*Text excerpt*.
The FBI solved a century-long mystery over the identity of a 4,000-year-old Egyptian mummy. While this already sounds like an episode of The X-Files, forensic scientists from the FBI really did lend a hand to archaeologists, who can now put a name with the severed mummy head.
Since 1915, researchers had struggled to identify a mummy head discovered in the ancient Egyptian city of Deir el-Bersha. The head was found discarded in the corner of a looted tomb and was believed to be either the head of provincial governor Djehutynakht or his wife. For decades, the mystery was left unsolved until scientists at the FBI got involved. Their findings were published in the journal Genes last month, with insight into how scientists may soon recover nuclear DNA from even the most damaged forensic specimens.
To identify the sex of the mummy, FBI biologist Odile Loreille used an advanced DNA sequencing technology. After drilling into a tooth extracted from the 4,000-year-old skull, she collected the powder and dissolved it in a chemical solution that was then run through a DNA copy machine. After checking the ratio of sex chromosomes, Loreille deduced that the skull belonged to a male.

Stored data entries
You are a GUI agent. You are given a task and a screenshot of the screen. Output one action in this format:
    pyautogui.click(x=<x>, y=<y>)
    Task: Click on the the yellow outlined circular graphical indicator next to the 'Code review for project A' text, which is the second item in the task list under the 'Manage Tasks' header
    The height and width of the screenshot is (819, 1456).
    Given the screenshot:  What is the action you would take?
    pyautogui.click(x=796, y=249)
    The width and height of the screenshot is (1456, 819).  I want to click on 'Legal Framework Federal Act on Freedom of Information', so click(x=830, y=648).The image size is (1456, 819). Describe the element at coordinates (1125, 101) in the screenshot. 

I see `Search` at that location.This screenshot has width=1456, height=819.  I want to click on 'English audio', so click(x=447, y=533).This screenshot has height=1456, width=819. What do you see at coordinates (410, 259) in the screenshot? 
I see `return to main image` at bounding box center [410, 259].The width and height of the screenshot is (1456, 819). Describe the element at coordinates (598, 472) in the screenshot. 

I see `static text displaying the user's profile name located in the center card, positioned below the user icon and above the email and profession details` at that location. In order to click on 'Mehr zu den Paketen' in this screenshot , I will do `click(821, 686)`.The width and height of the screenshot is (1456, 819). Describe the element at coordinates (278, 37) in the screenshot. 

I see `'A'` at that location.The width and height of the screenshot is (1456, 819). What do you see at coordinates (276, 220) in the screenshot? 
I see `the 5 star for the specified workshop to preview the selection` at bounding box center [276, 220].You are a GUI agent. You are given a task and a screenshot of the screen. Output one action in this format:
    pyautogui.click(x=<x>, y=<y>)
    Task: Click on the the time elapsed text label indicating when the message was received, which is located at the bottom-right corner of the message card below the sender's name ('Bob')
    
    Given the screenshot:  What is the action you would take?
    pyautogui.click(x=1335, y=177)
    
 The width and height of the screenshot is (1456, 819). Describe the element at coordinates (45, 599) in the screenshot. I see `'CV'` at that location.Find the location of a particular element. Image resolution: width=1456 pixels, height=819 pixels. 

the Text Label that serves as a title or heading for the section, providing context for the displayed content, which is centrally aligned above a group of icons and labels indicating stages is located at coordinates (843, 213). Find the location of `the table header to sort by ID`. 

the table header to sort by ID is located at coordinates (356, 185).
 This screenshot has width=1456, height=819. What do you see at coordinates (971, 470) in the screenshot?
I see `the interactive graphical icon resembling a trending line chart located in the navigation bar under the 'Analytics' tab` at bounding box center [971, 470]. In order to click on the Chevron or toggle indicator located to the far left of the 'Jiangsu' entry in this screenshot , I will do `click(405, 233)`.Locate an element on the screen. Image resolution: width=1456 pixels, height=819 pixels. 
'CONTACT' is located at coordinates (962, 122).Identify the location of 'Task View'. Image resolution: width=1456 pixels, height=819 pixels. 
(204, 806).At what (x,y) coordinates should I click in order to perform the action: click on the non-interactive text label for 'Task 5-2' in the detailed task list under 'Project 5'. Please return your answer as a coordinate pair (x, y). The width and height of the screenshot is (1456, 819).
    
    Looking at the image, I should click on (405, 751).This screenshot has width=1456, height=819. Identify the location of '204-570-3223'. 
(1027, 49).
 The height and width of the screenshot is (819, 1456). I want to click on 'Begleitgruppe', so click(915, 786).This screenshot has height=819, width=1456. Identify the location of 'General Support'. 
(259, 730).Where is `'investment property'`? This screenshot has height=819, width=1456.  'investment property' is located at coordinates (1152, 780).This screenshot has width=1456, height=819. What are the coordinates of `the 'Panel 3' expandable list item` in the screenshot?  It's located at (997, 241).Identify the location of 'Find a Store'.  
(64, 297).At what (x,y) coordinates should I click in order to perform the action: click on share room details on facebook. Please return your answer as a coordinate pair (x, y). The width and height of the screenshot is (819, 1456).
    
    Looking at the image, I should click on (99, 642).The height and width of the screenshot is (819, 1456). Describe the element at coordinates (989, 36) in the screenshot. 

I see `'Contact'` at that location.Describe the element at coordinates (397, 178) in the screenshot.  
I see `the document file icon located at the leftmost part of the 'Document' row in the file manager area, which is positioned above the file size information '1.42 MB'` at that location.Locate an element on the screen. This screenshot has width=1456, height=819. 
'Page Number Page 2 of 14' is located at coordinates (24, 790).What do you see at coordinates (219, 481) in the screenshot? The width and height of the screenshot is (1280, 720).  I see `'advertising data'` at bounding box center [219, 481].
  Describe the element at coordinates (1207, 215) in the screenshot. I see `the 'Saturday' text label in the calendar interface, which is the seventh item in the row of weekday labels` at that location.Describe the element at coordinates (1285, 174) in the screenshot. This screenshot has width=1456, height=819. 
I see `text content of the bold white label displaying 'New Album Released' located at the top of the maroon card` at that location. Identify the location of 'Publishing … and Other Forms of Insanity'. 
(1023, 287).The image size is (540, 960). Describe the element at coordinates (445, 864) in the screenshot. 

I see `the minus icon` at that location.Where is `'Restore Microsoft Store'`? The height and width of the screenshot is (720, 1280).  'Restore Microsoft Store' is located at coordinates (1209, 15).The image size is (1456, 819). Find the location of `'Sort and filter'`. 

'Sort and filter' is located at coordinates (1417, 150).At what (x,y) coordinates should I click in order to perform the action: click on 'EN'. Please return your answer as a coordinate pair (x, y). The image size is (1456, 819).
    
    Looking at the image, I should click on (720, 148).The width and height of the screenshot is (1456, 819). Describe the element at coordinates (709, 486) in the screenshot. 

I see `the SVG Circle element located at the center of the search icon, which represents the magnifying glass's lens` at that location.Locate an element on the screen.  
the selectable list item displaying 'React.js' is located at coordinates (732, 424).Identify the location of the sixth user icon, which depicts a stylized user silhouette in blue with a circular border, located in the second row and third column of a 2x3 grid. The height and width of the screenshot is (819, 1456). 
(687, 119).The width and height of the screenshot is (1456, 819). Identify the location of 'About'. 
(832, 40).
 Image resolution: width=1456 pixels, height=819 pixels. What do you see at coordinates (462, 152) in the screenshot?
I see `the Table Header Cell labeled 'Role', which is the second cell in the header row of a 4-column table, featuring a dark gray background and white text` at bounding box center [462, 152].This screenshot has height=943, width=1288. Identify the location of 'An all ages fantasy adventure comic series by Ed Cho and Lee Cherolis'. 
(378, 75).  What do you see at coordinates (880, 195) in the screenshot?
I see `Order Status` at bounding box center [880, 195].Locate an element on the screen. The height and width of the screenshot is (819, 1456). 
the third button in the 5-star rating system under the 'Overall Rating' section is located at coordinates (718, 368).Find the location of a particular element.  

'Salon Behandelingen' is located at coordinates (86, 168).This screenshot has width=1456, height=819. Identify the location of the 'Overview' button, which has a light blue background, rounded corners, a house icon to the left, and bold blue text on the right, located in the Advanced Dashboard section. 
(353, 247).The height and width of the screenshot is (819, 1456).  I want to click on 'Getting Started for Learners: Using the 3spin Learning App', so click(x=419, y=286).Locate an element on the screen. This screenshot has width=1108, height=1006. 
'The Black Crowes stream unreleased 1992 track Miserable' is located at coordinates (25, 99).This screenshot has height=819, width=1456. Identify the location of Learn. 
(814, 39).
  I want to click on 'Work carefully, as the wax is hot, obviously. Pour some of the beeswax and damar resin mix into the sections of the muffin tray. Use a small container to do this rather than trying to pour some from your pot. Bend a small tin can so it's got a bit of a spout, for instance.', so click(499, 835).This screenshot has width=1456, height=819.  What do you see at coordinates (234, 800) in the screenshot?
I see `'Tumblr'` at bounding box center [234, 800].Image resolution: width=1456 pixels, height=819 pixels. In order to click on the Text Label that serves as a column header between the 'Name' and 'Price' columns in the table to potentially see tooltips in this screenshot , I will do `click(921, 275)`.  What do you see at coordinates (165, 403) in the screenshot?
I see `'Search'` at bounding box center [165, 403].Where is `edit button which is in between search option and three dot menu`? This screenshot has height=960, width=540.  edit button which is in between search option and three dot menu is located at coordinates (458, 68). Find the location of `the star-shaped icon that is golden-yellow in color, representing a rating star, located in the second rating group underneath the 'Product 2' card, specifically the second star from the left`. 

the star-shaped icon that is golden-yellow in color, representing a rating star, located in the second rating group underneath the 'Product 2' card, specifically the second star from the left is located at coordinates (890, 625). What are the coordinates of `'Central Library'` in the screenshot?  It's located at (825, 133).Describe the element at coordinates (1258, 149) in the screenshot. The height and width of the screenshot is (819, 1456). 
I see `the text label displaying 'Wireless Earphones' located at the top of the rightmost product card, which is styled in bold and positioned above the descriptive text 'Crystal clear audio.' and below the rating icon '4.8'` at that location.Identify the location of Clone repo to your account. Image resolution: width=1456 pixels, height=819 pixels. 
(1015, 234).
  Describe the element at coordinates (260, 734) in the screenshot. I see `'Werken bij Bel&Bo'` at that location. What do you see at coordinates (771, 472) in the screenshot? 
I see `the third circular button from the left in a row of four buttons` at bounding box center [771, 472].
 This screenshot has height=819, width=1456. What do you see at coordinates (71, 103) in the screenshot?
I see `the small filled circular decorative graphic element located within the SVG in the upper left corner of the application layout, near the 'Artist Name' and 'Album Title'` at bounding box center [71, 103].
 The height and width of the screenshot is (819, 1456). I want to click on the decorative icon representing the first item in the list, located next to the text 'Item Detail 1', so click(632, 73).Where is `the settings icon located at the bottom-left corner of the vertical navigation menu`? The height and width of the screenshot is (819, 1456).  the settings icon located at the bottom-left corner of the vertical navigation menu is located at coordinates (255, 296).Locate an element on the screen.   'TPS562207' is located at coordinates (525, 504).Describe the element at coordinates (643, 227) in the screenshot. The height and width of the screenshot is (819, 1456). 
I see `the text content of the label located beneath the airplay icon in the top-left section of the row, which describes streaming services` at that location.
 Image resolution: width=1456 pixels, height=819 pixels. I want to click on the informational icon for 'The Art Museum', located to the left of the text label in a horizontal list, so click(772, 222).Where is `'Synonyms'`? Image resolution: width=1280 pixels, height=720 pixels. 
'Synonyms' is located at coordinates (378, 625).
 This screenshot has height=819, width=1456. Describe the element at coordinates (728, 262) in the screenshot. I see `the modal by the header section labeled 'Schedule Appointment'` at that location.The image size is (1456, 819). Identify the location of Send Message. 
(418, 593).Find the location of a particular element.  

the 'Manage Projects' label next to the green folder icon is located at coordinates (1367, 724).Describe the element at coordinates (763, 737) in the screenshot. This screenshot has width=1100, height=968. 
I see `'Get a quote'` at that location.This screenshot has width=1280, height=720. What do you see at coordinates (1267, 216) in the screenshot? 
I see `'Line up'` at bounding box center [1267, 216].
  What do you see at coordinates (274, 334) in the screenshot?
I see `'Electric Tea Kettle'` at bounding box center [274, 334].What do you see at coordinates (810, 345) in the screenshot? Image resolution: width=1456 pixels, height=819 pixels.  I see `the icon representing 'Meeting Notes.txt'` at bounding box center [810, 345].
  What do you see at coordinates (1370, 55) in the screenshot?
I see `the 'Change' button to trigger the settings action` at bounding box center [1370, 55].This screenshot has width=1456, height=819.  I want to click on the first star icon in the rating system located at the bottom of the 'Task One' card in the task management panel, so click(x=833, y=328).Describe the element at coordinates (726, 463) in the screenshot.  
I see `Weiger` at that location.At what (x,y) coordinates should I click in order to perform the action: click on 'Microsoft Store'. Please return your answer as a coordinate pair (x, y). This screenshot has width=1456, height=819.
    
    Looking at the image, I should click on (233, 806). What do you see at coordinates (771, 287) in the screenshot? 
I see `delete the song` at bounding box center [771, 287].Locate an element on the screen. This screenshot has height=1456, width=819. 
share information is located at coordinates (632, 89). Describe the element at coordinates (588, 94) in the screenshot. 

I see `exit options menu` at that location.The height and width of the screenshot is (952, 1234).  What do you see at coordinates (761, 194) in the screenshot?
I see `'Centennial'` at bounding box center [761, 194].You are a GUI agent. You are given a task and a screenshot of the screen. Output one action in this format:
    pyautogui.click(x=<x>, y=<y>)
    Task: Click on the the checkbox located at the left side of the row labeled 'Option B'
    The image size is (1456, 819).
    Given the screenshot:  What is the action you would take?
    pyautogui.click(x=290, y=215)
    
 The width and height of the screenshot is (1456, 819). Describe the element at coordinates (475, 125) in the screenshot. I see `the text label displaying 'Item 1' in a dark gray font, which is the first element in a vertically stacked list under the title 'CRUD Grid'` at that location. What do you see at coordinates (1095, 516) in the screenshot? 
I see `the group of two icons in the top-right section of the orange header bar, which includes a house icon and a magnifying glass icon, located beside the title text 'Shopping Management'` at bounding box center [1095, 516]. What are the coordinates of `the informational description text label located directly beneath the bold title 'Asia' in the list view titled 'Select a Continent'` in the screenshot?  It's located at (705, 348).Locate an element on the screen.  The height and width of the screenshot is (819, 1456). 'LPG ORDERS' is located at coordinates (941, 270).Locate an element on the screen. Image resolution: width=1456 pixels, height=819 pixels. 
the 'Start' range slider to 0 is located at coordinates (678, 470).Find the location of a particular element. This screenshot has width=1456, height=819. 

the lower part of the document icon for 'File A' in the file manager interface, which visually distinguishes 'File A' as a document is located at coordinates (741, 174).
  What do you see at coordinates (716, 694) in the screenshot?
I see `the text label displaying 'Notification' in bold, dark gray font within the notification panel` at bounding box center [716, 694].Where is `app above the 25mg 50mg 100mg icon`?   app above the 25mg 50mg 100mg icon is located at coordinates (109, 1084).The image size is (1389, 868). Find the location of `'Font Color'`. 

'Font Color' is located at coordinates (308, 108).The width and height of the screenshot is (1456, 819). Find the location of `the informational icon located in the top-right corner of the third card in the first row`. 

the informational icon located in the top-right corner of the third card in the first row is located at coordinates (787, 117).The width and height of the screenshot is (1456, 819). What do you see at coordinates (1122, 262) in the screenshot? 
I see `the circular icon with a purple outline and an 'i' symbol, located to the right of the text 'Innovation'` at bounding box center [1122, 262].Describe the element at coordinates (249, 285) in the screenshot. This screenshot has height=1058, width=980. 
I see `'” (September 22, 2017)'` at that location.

*Tasks to perform*.
1) Reproduce the mummy-head article word for word, covering everything from "To identify the" down to "belonged to a male.".
2) Write the next part of the article about the FBI identifying the Egyptian mummy head, picking up after its final sentence.

*Answers for this exercise*.
1)
To identify the sex of the mummy, FBI biologist Odile Loreille used an advanced DNA sequencing technology. After drilling into a tooth extracted from the 4,000-year-old skull, she collected the powder and dissolved it in a chemical solution that was then run through a DNA copy machine. After checking the ratio of sex chromosomes, Loreille deduced that the skull belonged to a male.

2)
“We never knew whether it was Mr. Djehutynakht or Mrs. Djehutynakht,” curator Rita Freed told CNN. Freed works at the Boston Museum of Fine Arts (MFA), where the mummy head had been stored since 1920. She admits that the FBI is “a very unusual partner” when it comes to understanding ancient Egypt, but the agency wanted to test out its latest DNA sequencing technology.
“It’s not like the FBI has a unit – like an X-files unit – that just does historical cases,” Anthony Onorato, chief of the FBI’s DNA support unit, told CNN. “It’s that we’re actually trying to develop criminal procedures using historical items.”
As disappointing as it is to know that Djehutynakht’s story probably won’t be featured on an episode of The X-Files, the FBI’s involvement suggests that their DNA matching tools are more advanced than ever before. “If they can reconstruct DNA from a 4,000-year-old tooth, they can reconstruct it from just about anything,” Freed said.